━━━ Data for the task ━━━
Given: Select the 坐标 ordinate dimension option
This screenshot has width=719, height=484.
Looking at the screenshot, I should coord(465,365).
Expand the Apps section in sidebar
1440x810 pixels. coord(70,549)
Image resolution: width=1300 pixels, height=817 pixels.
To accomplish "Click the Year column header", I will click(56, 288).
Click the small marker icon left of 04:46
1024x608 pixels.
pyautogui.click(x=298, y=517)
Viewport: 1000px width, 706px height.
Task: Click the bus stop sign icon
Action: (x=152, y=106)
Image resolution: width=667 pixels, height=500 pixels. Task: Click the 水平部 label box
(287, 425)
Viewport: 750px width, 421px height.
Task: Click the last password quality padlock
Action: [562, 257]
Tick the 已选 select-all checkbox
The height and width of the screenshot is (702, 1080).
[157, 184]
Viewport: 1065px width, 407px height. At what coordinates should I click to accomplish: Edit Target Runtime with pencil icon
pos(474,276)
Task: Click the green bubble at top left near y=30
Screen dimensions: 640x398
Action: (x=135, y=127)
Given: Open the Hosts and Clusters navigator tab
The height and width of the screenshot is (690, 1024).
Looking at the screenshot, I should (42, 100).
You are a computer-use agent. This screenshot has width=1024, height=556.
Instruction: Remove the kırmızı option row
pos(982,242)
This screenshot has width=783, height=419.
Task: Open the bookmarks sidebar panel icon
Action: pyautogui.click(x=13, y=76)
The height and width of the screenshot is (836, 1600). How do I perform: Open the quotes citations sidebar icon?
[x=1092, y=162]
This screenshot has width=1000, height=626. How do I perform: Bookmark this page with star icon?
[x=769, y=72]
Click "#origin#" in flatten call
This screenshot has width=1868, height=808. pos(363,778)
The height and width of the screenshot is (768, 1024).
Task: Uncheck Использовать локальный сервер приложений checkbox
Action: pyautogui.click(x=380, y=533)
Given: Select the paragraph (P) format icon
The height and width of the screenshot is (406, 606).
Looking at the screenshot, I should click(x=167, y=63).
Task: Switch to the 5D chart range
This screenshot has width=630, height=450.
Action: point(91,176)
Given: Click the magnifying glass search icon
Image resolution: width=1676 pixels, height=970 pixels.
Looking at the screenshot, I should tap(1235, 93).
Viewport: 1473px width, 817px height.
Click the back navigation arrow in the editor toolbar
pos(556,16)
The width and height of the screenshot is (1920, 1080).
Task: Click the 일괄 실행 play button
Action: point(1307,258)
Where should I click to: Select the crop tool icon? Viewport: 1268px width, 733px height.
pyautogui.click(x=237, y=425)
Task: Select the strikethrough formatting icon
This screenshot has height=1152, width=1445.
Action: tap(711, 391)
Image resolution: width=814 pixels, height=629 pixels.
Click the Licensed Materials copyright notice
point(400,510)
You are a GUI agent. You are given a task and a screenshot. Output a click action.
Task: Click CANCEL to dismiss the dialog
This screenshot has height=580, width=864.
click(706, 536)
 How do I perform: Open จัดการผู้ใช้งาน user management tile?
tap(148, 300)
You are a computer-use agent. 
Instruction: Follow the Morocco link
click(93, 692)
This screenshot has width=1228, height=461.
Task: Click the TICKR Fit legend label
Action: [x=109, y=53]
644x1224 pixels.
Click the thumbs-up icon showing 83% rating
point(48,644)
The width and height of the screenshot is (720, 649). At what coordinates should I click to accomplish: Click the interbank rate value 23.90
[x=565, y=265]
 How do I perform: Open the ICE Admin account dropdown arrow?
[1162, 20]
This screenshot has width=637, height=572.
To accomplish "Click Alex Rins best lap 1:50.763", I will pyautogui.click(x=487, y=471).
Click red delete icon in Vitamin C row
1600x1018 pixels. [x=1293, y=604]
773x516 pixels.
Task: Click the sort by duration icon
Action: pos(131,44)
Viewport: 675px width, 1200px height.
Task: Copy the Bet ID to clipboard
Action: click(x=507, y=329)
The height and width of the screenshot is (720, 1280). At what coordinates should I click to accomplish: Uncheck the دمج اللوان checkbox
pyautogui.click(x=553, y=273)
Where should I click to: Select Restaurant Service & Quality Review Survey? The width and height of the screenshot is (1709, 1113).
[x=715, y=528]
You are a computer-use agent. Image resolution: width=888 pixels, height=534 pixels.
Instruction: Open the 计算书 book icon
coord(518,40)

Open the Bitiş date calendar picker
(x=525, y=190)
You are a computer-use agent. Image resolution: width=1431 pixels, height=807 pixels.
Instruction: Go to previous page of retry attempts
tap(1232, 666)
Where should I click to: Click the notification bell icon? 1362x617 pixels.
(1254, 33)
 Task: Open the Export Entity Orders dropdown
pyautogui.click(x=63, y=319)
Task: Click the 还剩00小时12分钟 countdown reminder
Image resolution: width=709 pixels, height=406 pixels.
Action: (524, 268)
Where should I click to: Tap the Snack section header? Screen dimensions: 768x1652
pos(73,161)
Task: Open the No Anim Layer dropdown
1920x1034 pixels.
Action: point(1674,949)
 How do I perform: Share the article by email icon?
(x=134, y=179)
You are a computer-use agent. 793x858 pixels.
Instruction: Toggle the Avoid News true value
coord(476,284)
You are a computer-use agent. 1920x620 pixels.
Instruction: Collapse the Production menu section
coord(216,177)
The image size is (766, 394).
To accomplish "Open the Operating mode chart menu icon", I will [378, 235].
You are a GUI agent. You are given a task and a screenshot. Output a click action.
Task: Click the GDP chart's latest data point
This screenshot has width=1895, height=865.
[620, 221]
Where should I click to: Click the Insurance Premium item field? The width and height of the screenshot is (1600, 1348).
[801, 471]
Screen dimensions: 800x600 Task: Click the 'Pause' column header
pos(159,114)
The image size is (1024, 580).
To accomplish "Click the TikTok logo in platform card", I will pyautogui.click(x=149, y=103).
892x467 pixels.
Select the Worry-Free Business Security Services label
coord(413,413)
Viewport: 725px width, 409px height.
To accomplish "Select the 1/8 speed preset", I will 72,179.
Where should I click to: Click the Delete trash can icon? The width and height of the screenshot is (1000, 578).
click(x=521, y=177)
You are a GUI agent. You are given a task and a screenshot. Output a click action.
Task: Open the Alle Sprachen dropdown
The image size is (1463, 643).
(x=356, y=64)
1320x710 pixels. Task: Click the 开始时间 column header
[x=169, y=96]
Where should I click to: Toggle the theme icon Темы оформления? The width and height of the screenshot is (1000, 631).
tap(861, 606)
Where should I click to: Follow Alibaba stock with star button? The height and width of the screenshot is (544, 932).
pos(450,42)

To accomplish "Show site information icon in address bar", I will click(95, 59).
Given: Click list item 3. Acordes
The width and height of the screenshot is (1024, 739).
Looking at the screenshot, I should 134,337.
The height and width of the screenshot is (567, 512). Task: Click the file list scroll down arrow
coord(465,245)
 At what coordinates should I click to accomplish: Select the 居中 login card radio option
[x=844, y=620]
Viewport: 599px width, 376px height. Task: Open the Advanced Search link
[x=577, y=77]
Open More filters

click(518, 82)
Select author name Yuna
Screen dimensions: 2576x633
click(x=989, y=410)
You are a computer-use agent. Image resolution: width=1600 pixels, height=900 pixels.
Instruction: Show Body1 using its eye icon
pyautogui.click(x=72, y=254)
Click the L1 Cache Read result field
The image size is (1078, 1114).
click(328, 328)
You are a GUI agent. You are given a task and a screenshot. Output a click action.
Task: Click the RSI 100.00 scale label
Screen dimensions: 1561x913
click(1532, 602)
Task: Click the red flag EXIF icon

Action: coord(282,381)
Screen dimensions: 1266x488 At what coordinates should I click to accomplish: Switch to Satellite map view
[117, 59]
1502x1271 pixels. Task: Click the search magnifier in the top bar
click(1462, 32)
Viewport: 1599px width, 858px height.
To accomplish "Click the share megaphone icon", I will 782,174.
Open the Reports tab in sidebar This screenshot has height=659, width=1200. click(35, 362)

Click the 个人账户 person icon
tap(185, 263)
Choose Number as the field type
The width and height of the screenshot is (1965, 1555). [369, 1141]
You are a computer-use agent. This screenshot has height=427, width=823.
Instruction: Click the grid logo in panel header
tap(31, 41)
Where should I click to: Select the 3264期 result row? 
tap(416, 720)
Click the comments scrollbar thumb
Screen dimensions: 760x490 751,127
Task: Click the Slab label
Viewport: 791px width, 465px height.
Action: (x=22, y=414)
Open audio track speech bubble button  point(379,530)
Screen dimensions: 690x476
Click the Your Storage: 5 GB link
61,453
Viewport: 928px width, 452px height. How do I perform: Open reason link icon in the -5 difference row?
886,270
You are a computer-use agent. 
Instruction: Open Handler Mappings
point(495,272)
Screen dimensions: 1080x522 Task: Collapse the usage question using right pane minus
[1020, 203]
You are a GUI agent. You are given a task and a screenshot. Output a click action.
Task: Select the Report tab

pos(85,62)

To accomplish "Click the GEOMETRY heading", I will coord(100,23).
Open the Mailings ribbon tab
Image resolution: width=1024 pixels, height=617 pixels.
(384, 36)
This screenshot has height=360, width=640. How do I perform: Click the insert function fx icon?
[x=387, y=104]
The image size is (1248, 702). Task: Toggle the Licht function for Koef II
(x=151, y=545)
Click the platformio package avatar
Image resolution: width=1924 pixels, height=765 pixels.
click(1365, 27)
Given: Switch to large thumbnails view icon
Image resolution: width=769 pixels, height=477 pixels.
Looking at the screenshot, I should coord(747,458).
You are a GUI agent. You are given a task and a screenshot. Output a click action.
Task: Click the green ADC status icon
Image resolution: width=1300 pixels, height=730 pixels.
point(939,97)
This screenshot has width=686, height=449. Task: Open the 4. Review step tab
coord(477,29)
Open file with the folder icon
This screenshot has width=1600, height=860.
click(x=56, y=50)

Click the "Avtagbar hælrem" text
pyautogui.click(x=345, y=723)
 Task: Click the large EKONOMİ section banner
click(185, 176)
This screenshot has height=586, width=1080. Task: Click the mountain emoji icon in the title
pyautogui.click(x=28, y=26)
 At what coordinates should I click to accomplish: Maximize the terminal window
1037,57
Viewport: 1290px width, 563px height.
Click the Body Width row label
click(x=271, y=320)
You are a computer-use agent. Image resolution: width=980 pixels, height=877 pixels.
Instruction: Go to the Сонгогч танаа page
━━━
What this task involves:
Each line from the one containing "Click the Body Width row label" to the last line above must be returned exactly, and no line outside that range.

Result:
Click the Body Width row label
click(x=271, y=320)
You are a computer-use agent. Image resolution: width=980 pixels, height=877 pixels.
Instruction: Go to the Сонгогч танаа page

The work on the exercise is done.